──────── Data for processing ────────

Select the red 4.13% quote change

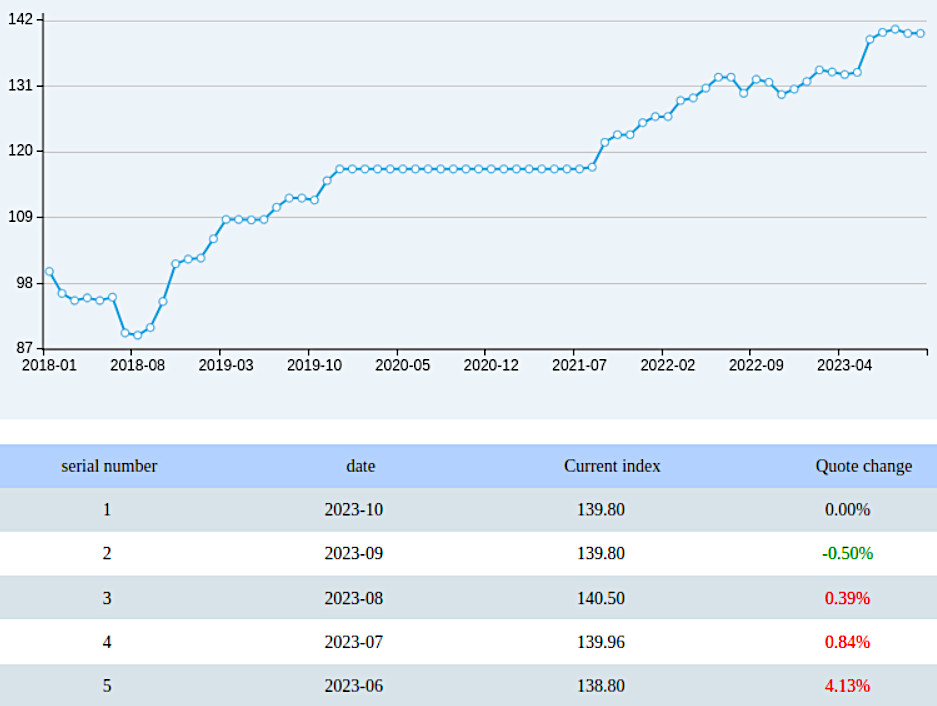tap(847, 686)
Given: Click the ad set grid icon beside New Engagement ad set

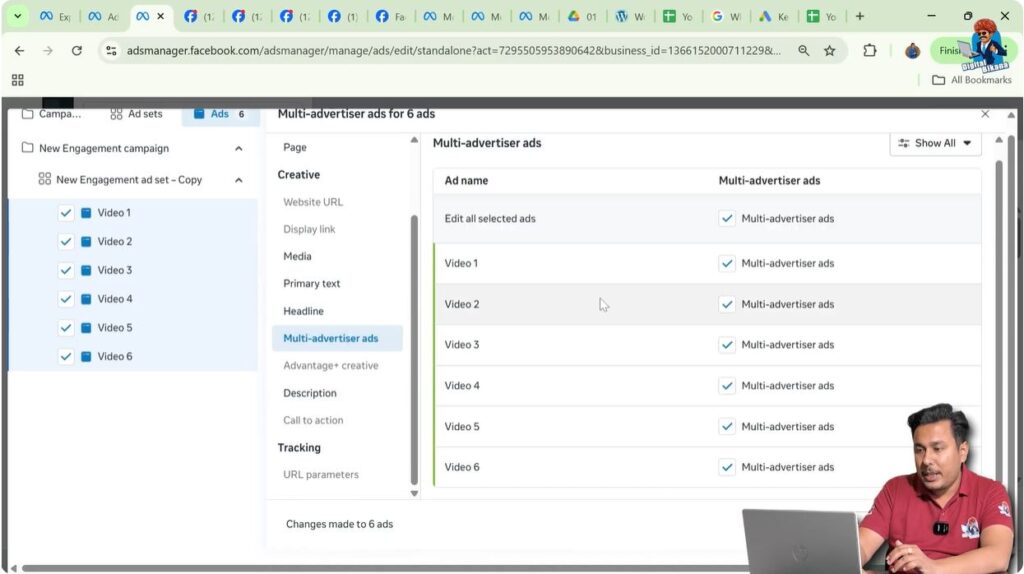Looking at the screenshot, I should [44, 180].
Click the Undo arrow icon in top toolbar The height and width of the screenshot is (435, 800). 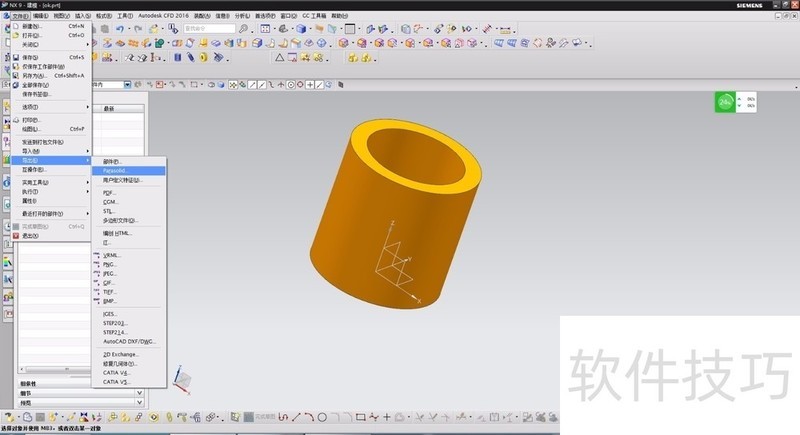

────────

# Problem details:
Please output every record above exactly. Leave the pictures out.

# Result of this task:
Select the red 4.13% quote change

tap(847, 686)
Given: Click the ad set grid icon beside New Engagement ad set

Looking at the screenshot, I should [44, 180].
Click the Undo arrow icon in top toolbar The height and width of the screenshot is (435, 800). 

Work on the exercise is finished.